● **Material to process**:

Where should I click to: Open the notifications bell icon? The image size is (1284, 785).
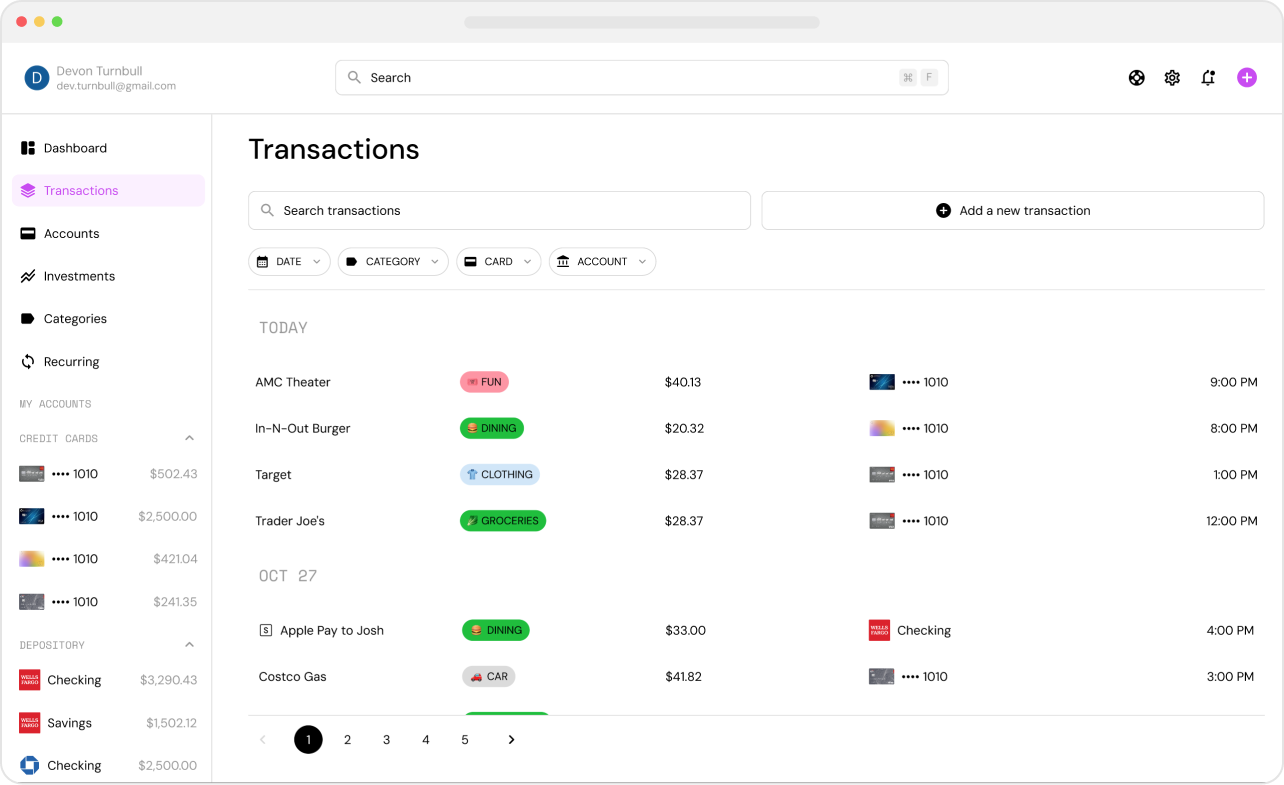click(1208, 78)
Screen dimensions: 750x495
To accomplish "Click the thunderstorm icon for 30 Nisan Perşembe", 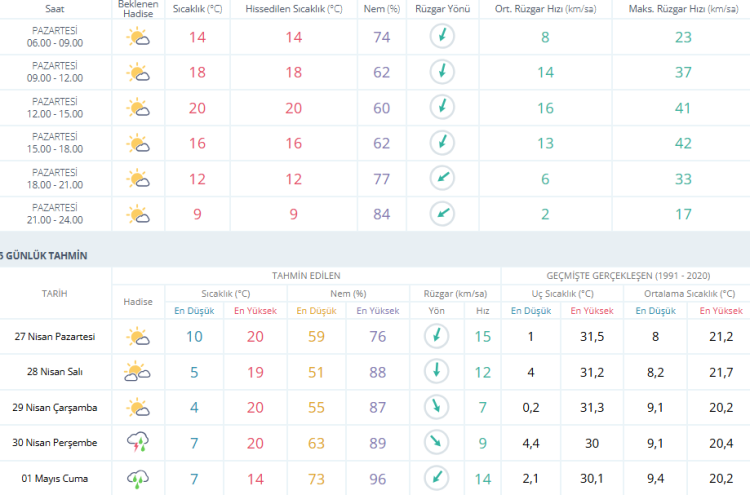I will 137,443.
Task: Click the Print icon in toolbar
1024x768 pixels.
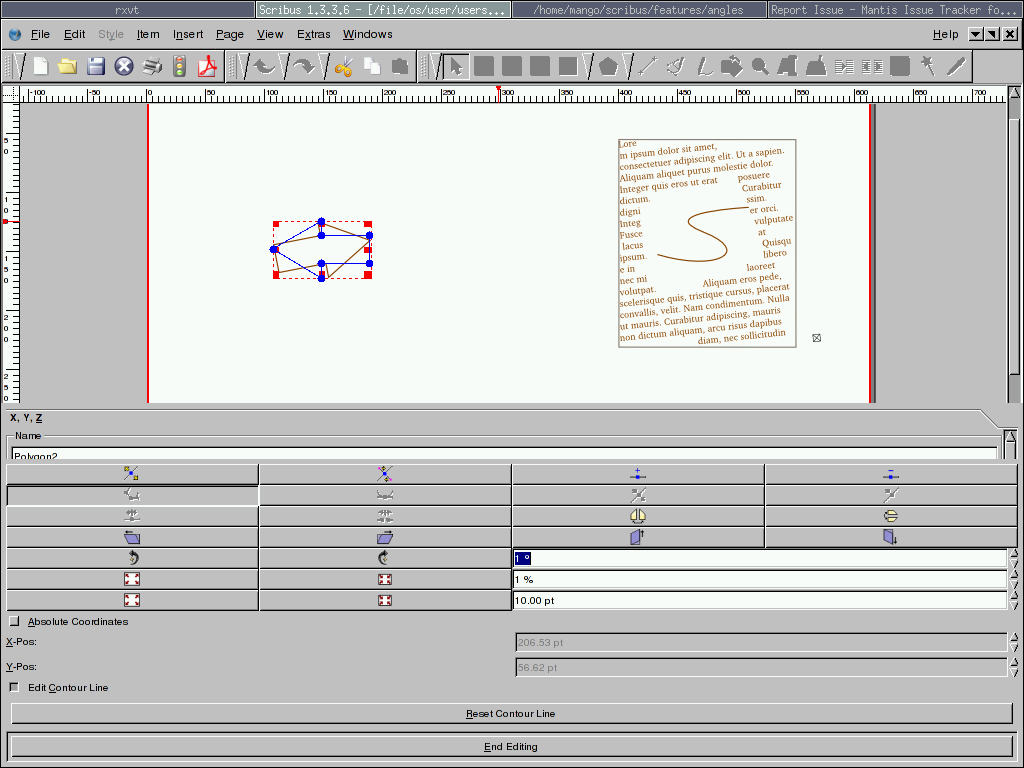Action: pyautogui.click(x=152, y=67)
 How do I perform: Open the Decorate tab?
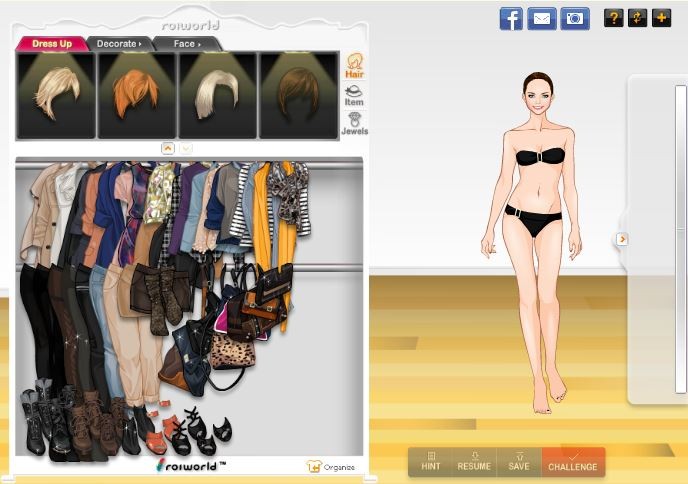click(x=119, y=44)
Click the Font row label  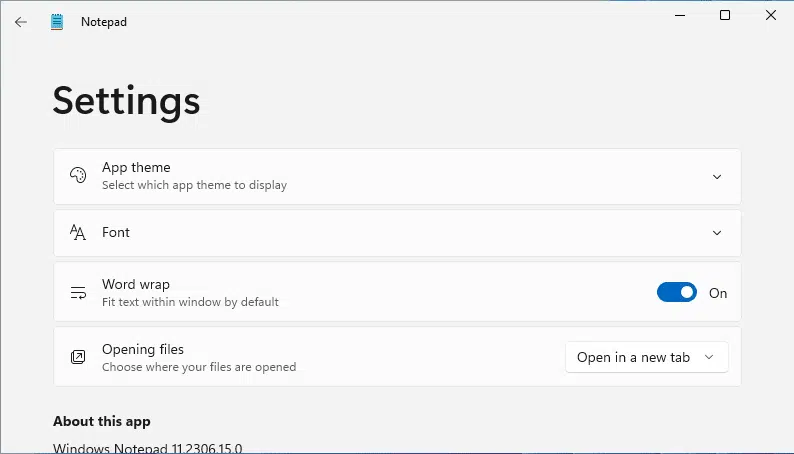point(116,232)
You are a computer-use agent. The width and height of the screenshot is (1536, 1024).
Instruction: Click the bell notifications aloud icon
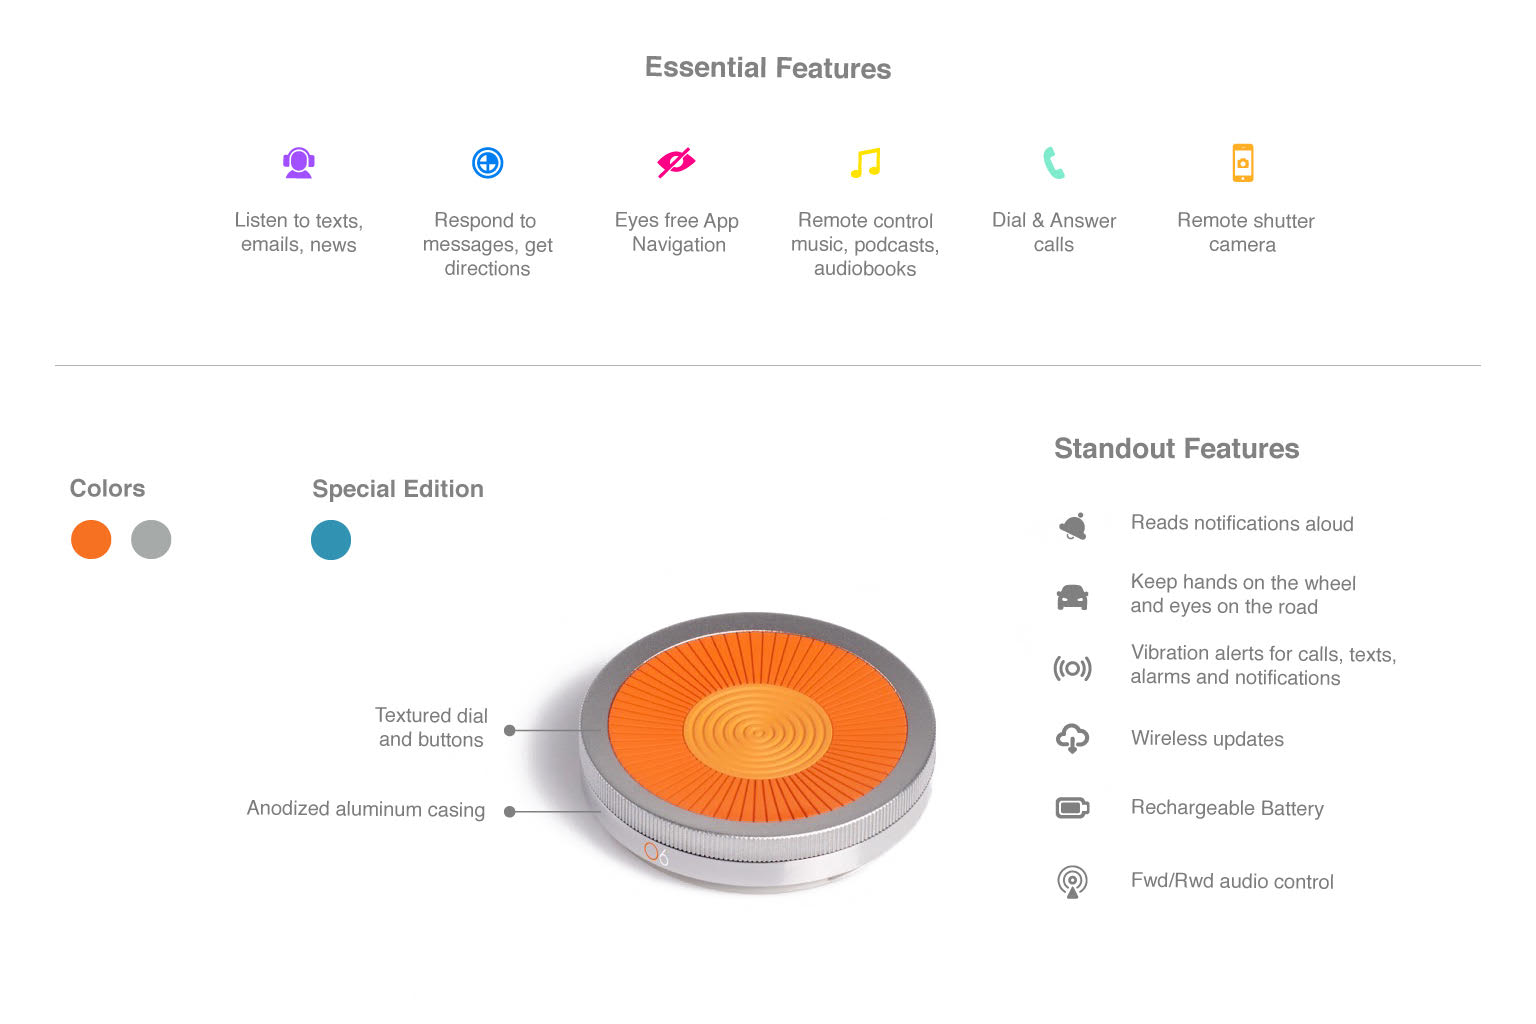(x=1073, y=526)
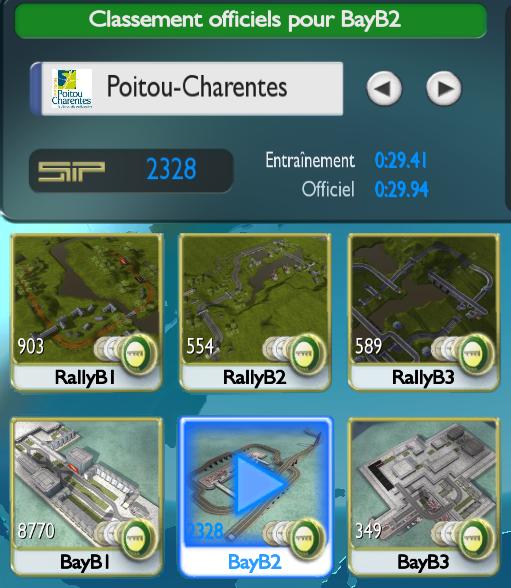Click the Entraînement time 0:29.41

click(401, 160)
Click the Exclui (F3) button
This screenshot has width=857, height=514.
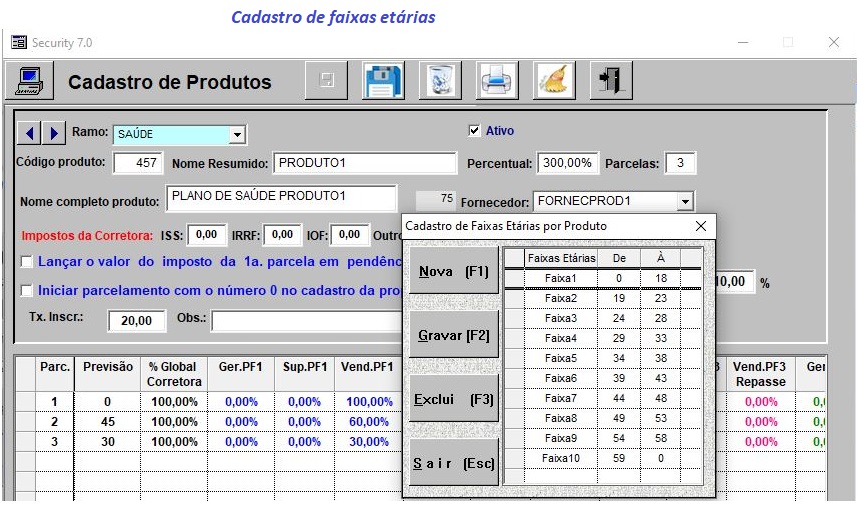coord(454,399)
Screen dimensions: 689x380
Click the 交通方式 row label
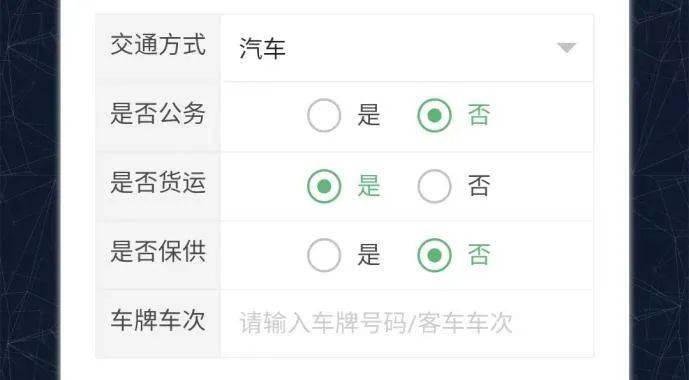click(158, 45)
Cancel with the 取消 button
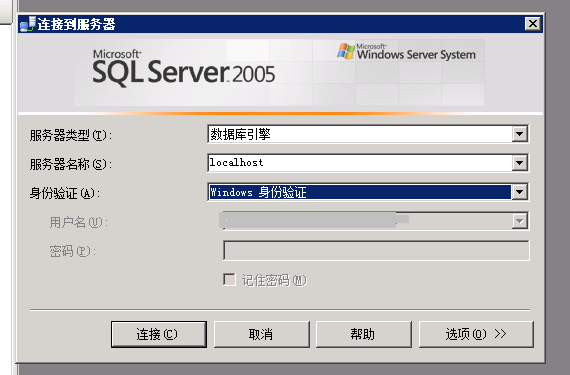This screenshot has width=570, height=375. point(261,334)
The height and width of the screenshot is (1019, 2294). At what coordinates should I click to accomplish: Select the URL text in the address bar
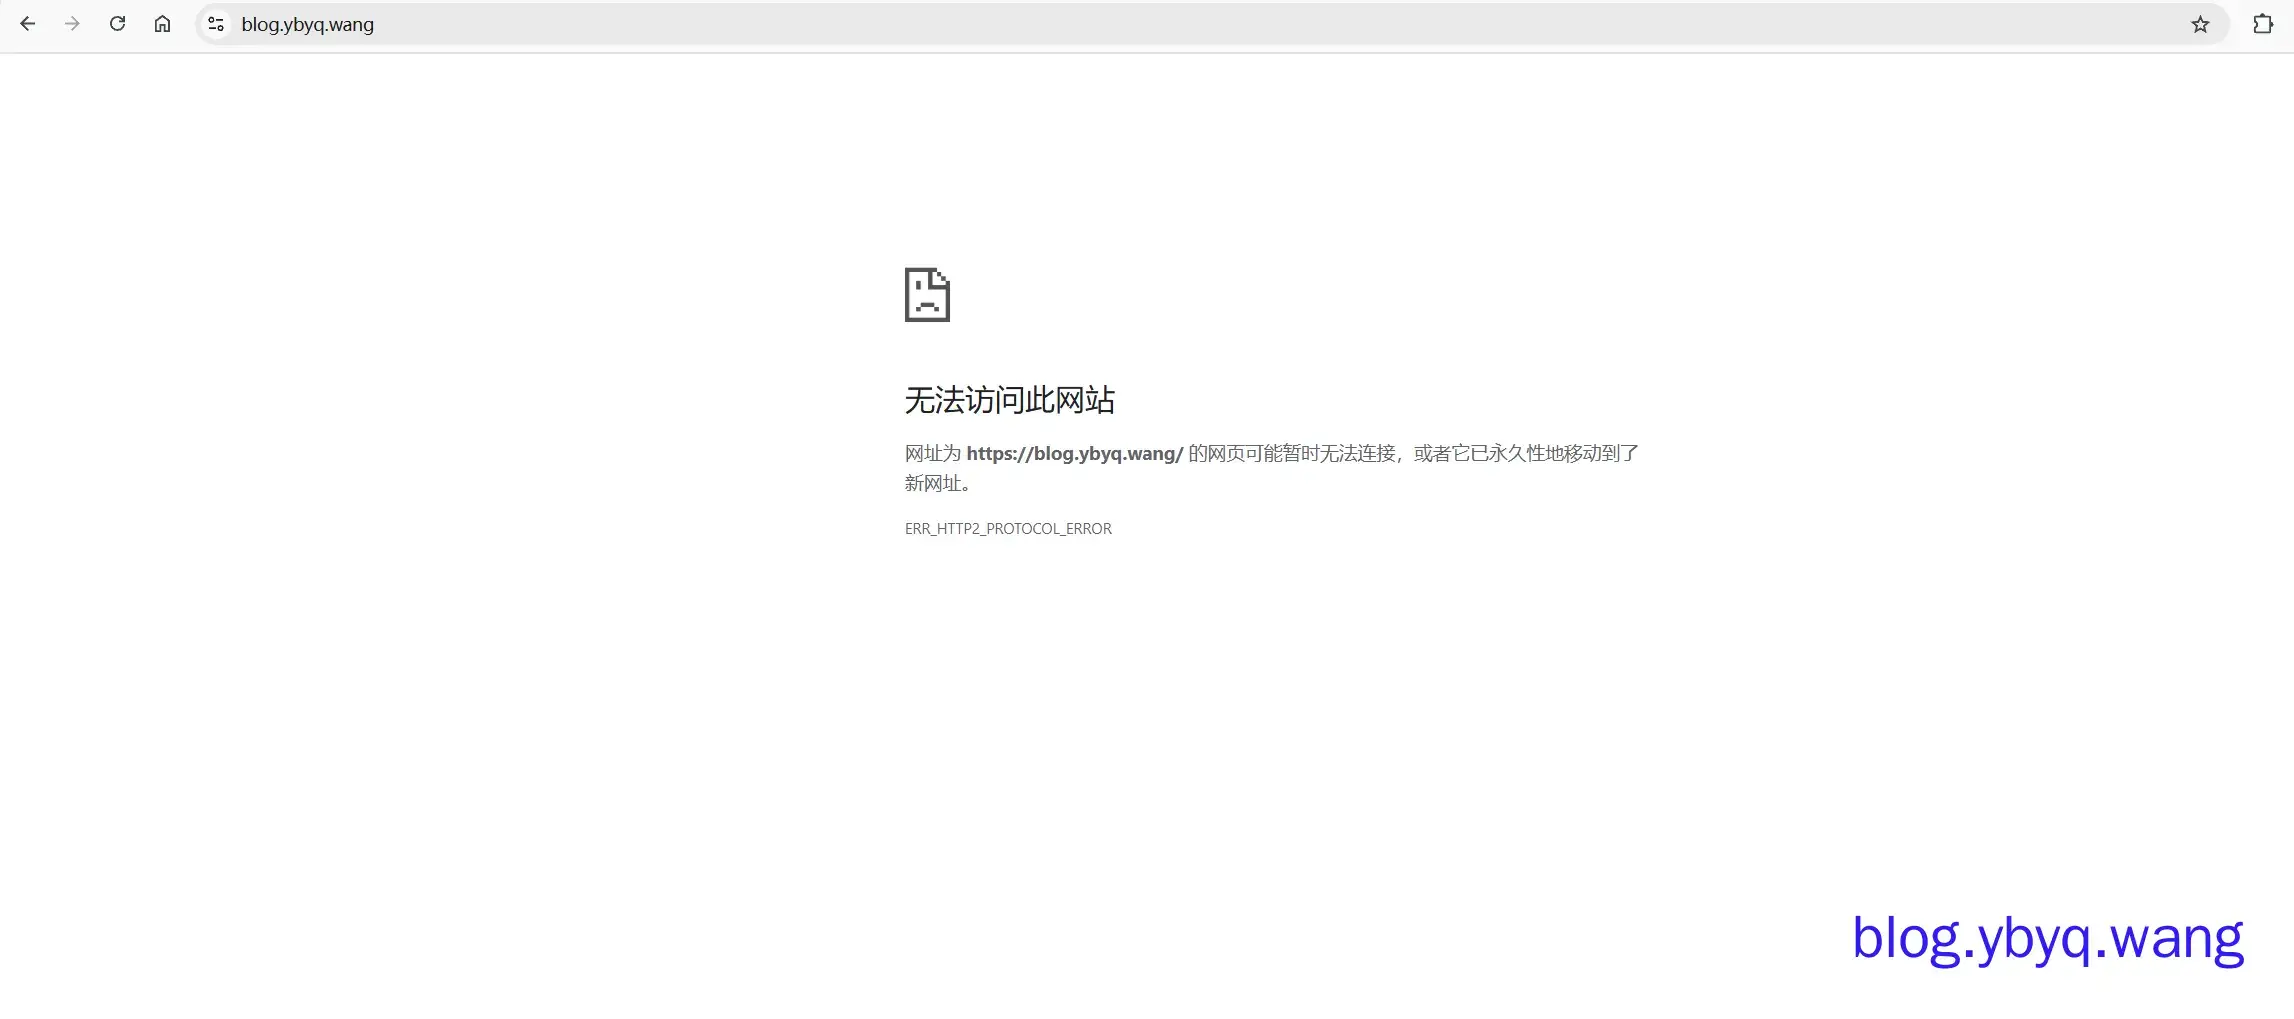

● **Work task**: Could you set down nothing but the lines from the one containing "Screen dimensions: 689x380" through the last line of the records above, both ends included, exactly as given and free of pictures?

● **Solved problem**:
Screen dimensions: 689x380
Click the 交通方式 row label
click(158, 45)
Cancel with the 取消 button
This screenshot has width=570, height=375. point(261,334)
The height and width of the screenshot is (1019, 2294). At what coordinates should I click to accomplish: Select the URL text in the address bar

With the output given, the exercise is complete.